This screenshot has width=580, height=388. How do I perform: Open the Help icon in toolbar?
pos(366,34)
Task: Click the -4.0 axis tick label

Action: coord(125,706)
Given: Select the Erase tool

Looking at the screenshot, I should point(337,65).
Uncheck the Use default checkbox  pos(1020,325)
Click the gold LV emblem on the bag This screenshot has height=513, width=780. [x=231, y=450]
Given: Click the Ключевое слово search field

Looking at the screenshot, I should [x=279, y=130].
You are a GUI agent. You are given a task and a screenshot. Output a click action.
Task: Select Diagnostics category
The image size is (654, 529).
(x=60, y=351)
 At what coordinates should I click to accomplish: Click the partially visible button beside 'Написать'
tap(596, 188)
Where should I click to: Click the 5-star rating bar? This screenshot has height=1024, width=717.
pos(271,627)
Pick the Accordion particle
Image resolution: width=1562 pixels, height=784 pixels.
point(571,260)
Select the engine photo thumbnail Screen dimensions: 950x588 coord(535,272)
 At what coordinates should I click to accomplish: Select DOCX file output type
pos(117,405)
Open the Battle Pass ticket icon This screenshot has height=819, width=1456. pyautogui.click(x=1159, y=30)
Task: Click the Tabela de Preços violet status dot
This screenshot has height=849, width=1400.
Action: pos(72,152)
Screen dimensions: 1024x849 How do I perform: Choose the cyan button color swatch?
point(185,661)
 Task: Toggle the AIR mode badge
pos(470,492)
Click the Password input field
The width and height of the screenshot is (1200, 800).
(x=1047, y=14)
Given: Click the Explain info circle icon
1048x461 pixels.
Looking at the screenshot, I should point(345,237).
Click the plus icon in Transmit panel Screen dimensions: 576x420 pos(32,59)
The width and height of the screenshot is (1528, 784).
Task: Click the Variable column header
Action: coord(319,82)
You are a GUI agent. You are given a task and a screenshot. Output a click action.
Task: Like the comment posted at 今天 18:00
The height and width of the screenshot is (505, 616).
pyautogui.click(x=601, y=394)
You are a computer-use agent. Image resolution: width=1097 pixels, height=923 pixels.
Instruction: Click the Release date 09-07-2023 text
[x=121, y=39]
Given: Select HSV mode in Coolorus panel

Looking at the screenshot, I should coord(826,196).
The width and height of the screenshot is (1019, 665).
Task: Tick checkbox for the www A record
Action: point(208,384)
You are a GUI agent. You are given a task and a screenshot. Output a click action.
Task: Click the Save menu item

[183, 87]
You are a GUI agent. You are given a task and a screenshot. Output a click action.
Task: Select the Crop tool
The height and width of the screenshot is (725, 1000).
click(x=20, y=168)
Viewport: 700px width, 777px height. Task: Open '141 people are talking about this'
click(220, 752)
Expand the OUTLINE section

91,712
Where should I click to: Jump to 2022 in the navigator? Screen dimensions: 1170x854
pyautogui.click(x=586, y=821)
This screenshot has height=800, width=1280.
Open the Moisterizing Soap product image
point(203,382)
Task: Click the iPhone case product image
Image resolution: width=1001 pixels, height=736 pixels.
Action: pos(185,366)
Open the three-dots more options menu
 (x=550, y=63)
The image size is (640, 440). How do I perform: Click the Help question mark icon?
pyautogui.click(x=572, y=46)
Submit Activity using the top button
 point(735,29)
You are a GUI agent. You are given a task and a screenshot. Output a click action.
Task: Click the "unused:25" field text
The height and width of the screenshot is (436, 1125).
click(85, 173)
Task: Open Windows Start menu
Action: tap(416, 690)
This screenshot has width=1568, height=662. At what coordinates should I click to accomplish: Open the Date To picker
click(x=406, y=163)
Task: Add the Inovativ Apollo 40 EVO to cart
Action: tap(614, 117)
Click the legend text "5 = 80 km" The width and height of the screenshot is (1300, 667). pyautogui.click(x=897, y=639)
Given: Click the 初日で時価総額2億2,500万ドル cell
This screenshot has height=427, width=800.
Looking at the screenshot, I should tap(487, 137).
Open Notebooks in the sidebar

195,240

Task details: Once more, write out all the data exactly.

Result:
This screenshot has width=580, height=388. How do I perform: Open the Help icon in toolbar?
pos(366,34)
Task: Click the -4.0 axis tick label

Action: coord(125,706)
Given: Select the Erase tool

Looking at the screenshot, I should point(337,65).
Uncheck the Use default checkbox  pos(1020,325)
Click the gold LV emblem on the bag This screenshot has height=513, width=780. [x=231, y=450]
Given: Click the Ключевое слово search field

Looking at the screenshot, I should [x=279, y=130].
You are a GUI agent. You are given a task and a screenshot. Output a click action.
Task: Select Diagnostics category
The image size is (654, 529).
(x=60, y=351)
 At what coordinates should I click to accomplish: Click the partially visible button beside 'Написать'
tap(596, 188)
Where should I click to: Click the 5-star rating bar? This screenshot has height=1024, width=717.
pos(271,627)
Pick the Accordion particle
Image resolution: width=1562 pixels, height=784 pixels.
point(571,260)
Select the engine photo thumbnail Screen dimensions: 950x588 coord(535,272)
 At what coordinates should I click to accomplish: Select DOCX file output type
pos(117,405)
Open the Battle Pass ticket icon This screenshot has height=819, width=1456. pyautogui.click(x=1159, y=30)
Task: Click the Tabela de Preços violet status dot
This screenshot has height=849, width=1400.
Action: pos(72,152)
Screen dimensions: 1024x849 How do I perform: Choose the cyan button color swatch?
point(185,661)
 Task: Toggle the AIR mode badge
pos(470,492)
Click the Password input field
The width and height of the screenshot is (1200, 800).
(x=1047, y=14)
Given: Click the Explain info circle icon
1048x461 pixels.
Looking at the screenshot, I should point(345,237).
Click the plus icon in Transmit panel Screen dimensions: 576x420 pos(32,59)
The width and height of the screenshot is (1528, 784).
Task: Click the Variable column header
Action: coord(319,82)
You are a GUI agent. You are given a task and a screenshot. Output a click action.
Task: Like the comment posted at 今天 18:00
The height and width of the screenshot is (505, 616).
pyautogui.click(x=601, y=394)
You are a computer-use agent. Image resolution: width=1097 pixels, height=923 pixels.
Instruction: Click the Release date 09-07-2023 text
[x=121, y=39]
Given: Select HSV mode in Coolorus panel

Looking at the screenshot, I should coord(826,196).
The width and height of the screenshot is (1019, 665).
Task: Tick checkbox for the www A record
Action: point(208,384)
You are a GUI agent. You are given a task and a screenshot. Output a click action.
Task: Click the Save menu item

[183, 87]
You are a GUI agent. You are given a task and a screenshot. Output a click action.
Task: Select the Crop tool
The height and width of the screenshot is (725, 1000).
click(x=20, y=168)
Viewport: 700px width, 777px height. Task: Open '141 people are talking about this'
click(220, 752)
Expand the OUTLINE section

91,712
Where should I click to: Jump to 2022 in the navigator? Screen dimensions: 1170x854
pyautogui.click(x=586, y=821)
This screenshot has height=800, width=1280.
Open the Moisterizing Soap product image
point(203,382)
Task: Click the iPhone case product image
Image resolution: width=1001 pixels, height=736 pixels.
Action: pos(185,366)
Open the three-dots more options menu
 (x=550, y=63)
The image size is (640, 440). How do I perform: Click the Help question mark icon?
pyautogui.click(x=572, y=46)
Submit Activity using the top button
 point(735,29)
You are a GUI agent. You are given a task and a screenshot. Output a click action.
Task: Click the "unused:25" field text
The height and width of the screenshot is (436, 1125).
click(85, 173)
Task: Open Windows Start menu
Action: tap(416, 690)
This screenshot has width=1568, height=662. At what coordinates should I click to accomplish: Open the Date To picker
click(x=406, y=163)
Task: Add the Inovativ Apollo 40 EVO to cart
Action: tap(614, 117)
Click the legend text "5 = 80 km" The width and height of the screenshot is (1300, 667). pyautogui.click(x=897, y=639)
Given: Click the 初日で時価総額2億2,500万ドル cell
This screenshot has height=427, width=800.
Looking at the screenshot, I should tap(487, 137).
Open Notebooks in the sidebar

195,240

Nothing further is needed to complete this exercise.